Kérosène : la prochaine crise aérienne ?
Le pétrolier « New Vision », chargé de 2 millions de barils, est l’un des derniers navires à avoir franchi le détroit d’Ormuz avant son blocage.
Son arrivée imminente au Havre illustre une réalité souvent mal perçue : jusqu’à présent, l’approvisionnement pétrolier de l’Europe est resté globalement normal en mars, avec des flux encore soutenus depuis le Golfe.
La rupture ne se matérialisera qu’en avril, avec une chute attendue des importations en provenance du Golfe, passant d’environ 225 000 à 66 000 barils par jour pour la France.
Cette baisse sera partiellement compensée par d’autres fournisseurs (États-Unis, Afrique, Amérique du Sud), sans effet immédiat visible sur les stocks.
La situation dépend désormais d’une éventuelle réouverture du détroit d’Ormuz. Mais même dans ce scénario, deux délais incompressibles pèseront : environ cinq semaines de délai de transport maritime, et plusieurs semaines supplémentaires pour remettre en production certains puits ou infrastructures endommagées.
L'analyse de l'APNA:
La crise aérienne qui s’annonce ne sera ni instantanée, ni linéaire.
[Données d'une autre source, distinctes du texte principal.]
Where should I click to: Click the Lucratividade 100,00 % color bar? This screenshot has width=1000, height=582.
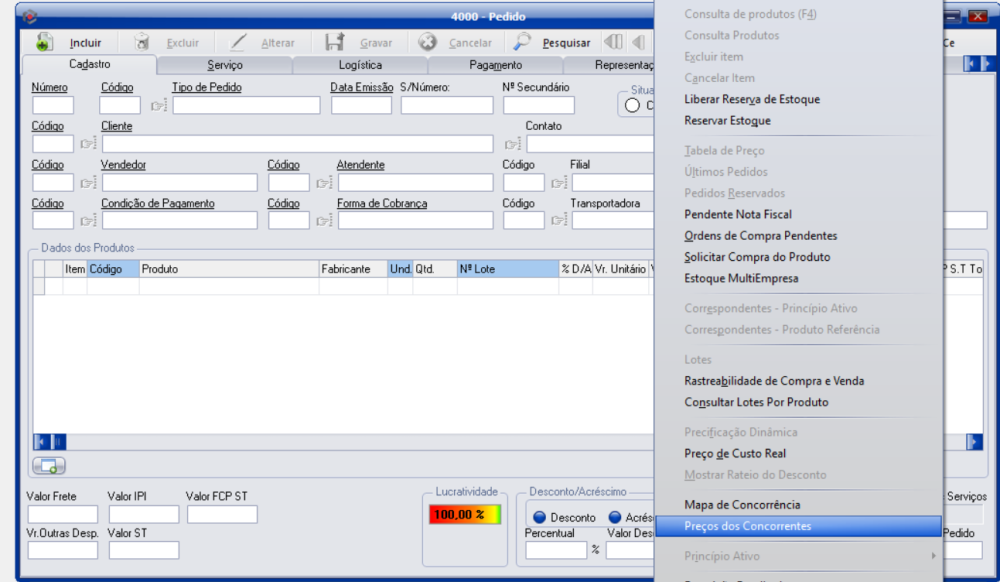[463, 515]
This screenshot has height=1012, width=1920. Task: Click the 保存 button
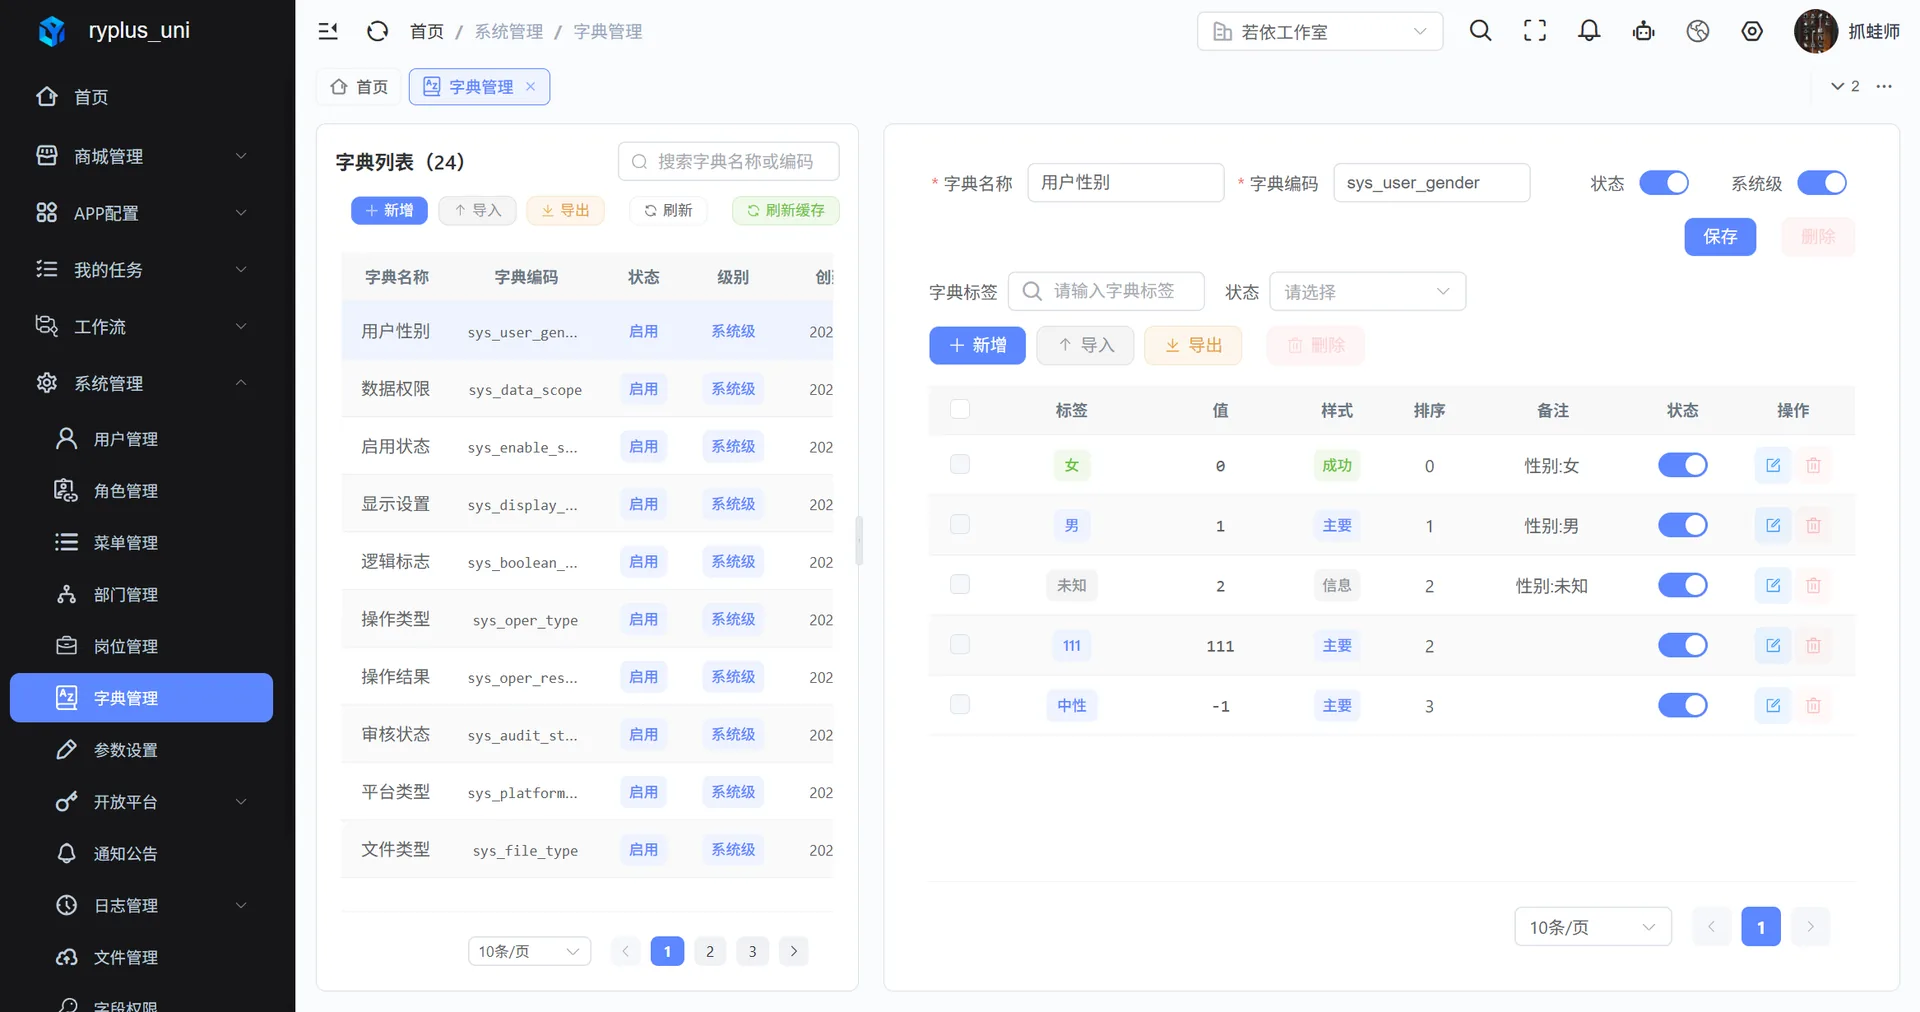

Si quelques jours ont suffi pour paralyser le trafic maritime et une partie des installations du Golfe, le retour à la normale sera, lui, profondément chaotique.
Plus de 40 infrastructures énergétiques ont été gravement touchées au Moyen-Orient. Au Qatar, le site de Ras Laffan pourrait nécessiter de trois à cinq ans de réparation, avec déjà 17 % de sa capacité affectée. Cette réalité industrielle est déterminante : la question n’est plus seulement d’acheminer du pétrole, mais de savoir s’il peut être produit et traité.
Les champs totalement arrêtés mettront du temps à retrouver leur pression nominale, condition indispensable à une production stable. Même les installations partiellement actives ne redémarreront que progressivement. À cela s’ajoute une contrainte souvent ignorée : il faudra d’abord évacuer les stocks accumulés dans les ports du Golfe, ce qui suppose une réouverture complète d’Ormuz.
Enfin, le goulet d’étranglement du raffinage, notamment pour le kérosène, reste entier. Pour l’aérien, la crise sera donc décalée, mais potentiellement durable et structurelle.